Instructions:
• A. In the excerpt on Delcath system regulation, swap "Delcath system" for "Delcath device" in the stretch from "If we successfully" through "the approved labeling.", and give that stretch back.
• B. Write the next part of the excerpt on Delcath system regulation, picking up after its last sentence.

Extract:
┄┄┄┄┄┄
If we successfully complete the clinical trials with both agents, we believe the manufacturers of melphalan and doxorubicin will submit to the FDA an application to deliver the agent to the liver through the Delcath system. Under the Food, Drug and Cosmetic Act, the Delcath system cannot be marketed until the new drug application, or supplemental new drug application and the pre-market approval application are approved, and then only in conformity with any conditions of use set forth in the approved labeling.
Foreign Regulation. In order for any foreign strategic partner to market our products in Asia, Europe, Latin America and other foreign jurisdictions, they must obtain required regulatory approvals or clearances and otherwise comply with extensive regulations regarding safety and manufacturing processes and quality in the respective country. These regulations, including the requirements for approvals or clearances to market, may differ from the FDA regulatory scheme. In addition, there may be foreign regulatory barriers other than pre-market approval or clearance.
In April 1996, legislation was enacted that permits a medical device which requires FDA pre-market approval but which has not received such approval to be exported to any country for commercial use, provided that the device:
o complies with the laws of that country;
o has valid marketing authorization or the equivalent from the appropriate authority in any of a list of industrialized countries including Australia, Canada, Israel, Japan, New Zealand, Switzerland, South Africa and countries in the European Economic Union; and
o meets other regulatory requirements regarding labeling, compliance with the FDA's good manufacturing practices or ISO manufacturing standards, and notification to the FDA.
In order for us to market and sell the Delcath system in foreign jurisdictions, we must obtain required regulatory approvals or clearances and otherwise comply with extensive regulations.
┄┄┄┄┄┄
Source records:
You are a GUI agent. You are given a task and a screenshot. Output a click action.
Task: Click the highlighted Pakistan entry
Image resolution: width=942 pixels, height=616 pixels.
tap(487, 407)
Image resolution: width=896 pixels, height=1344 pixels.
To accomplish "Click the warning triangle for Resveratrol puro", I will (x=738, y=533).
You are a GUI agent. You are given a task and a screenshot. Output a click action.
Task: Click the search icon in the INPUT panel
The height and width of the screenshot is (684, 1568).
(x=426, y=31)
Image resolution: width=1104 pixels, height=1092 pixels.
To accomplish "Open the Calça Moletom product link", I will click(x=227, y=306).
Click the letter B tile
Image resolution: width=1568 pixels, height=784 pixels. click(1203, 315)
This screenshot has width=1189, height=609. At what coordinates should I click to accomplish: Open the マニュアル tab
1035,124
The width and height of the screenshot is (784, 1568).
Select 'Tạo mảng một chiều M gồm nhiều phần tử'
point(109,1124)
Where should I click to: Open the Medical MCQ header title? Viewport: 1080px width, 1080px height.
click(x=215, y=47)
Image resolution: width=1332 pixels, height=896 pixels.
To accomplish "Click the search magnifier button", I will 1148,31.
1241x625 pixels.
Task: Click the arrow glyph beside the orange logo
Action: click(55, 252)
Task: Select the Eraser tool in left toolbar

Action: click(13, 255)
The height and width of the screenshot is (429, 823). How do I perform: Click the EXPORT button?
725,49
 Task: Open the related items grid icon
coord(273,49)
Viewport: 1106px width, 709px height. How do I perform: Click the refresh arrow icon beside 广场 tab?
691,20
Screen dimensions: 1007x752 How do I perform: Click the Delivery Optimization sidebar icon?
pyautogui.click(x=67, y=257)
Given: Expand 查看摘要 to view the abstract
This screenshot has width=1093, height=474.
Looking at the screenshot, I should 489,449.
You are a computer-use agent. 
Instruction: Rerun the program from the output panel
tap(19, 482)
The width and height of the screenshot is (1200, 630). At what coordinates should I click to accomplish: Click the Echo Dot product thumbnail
┄┄┄┄┄┄
Expected outputs:
• A.
If we successfully complete the clinical trials with both agents, we believe the manufacturers of melphalan and doxorubicin will submit to the FDA an application to deliver the agent to the liver through the Delcath device. Under the Food, Drug and Cosmetic Act, the Delcath device cannot be marketed until the new drug application, or supplemental new drug application and the pre-market approval application are approved, and then only in conformity with any conditions of use set forth in the approved labeling.

• B.
Patents, Trade Secrets and Proprietary Rights
Our success depends in large part on our ability to obtain patents, maintain trade secret protection and operate without infringing on the proprietary rights of third parties. Because of the length of time and expense associated with bringing new products through development and regulatory approval to the marketplace, the health care industry has traditionally placed considerable emphasis on obtaining patent and trade secret protection for significant new technologies, products and processes. We hold the following eight United States patents, as well as four corresponding foreign patents in Canada, Europe and Japan that we believe are or may be material to our business:
We plan to enforce our intellectual property rights vigorously. In addition, we will conduct searches and other activity relating to the protection of existing patents and the filing of new applications.
In addition to patent protection, we rely on unpatented trade secrets and proprietary technological expertise. We rely, in part, on confidentiality agreements with our marketing partners, employees, advisors, vendors and consultants to protect our trade secrets and proprietary technological expertise. These agreements may not provide meaningful protection of our proprietary technologies or other intellectual property if unauthorized use or disclosure occurs.
Employees
As of February 28, 2006 we had 6 full-time employees. We intend to recruit additional personnel in connection with the research, development, manufacturing and marketing of our products. None of our employees is represented by a union and we believe relationships with our employees are good.
In addition to our full-time employees, we engage the services of medical, scientific, and financial consultants.